- What to do:
Please report, as a single number with no other text, how many lines of the listing contain "Task".

- Provided material:

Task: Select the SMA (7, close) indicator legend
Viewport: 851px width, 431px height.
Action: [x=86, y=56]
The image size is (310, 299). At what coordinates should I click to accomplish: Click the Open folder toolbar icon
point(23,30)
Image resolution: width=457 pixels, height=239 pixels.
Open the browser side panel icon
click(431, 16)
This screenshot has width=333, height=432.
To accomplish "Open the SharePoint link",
--
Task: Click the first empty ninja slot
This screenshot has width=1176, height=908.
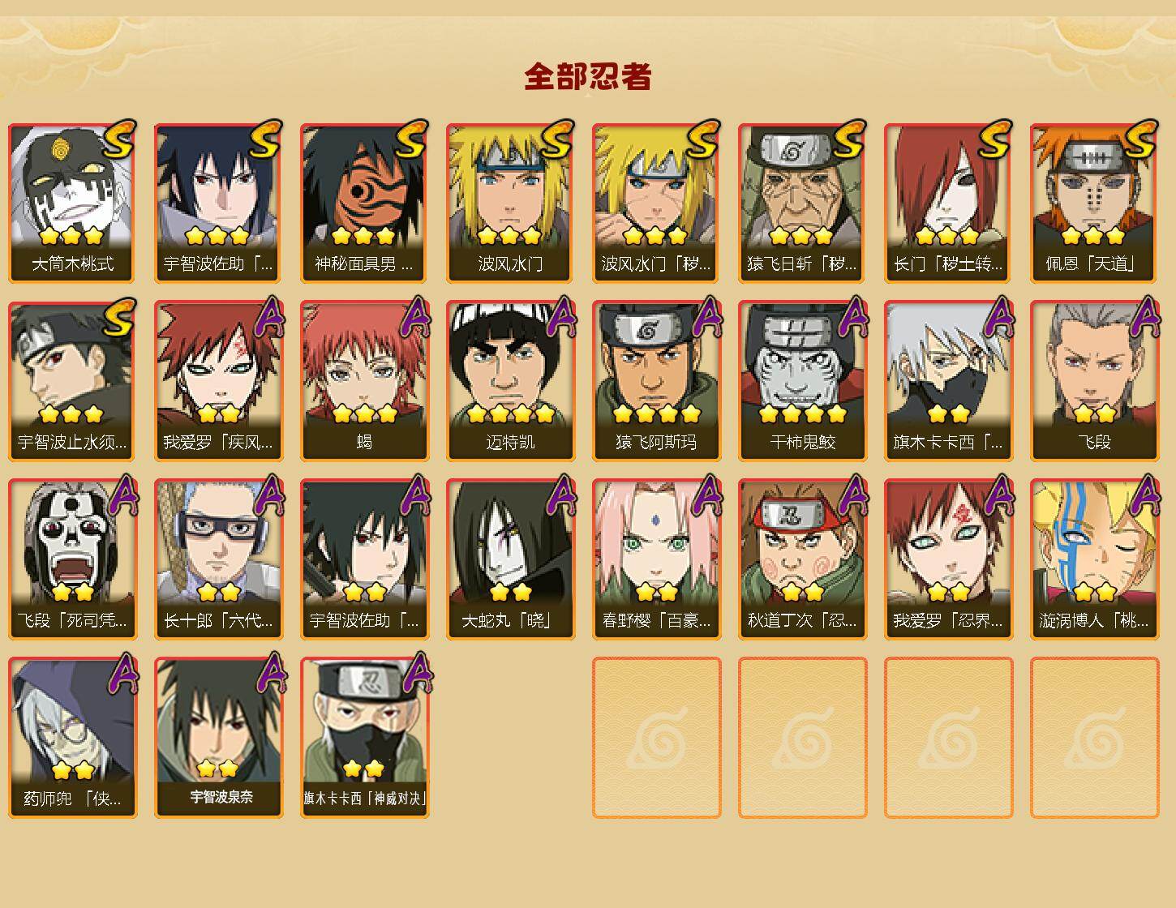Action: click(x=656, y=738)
==
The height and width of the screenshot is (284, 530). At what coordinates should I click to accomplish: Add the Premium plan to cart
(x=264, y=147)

- Result of the exercise:
2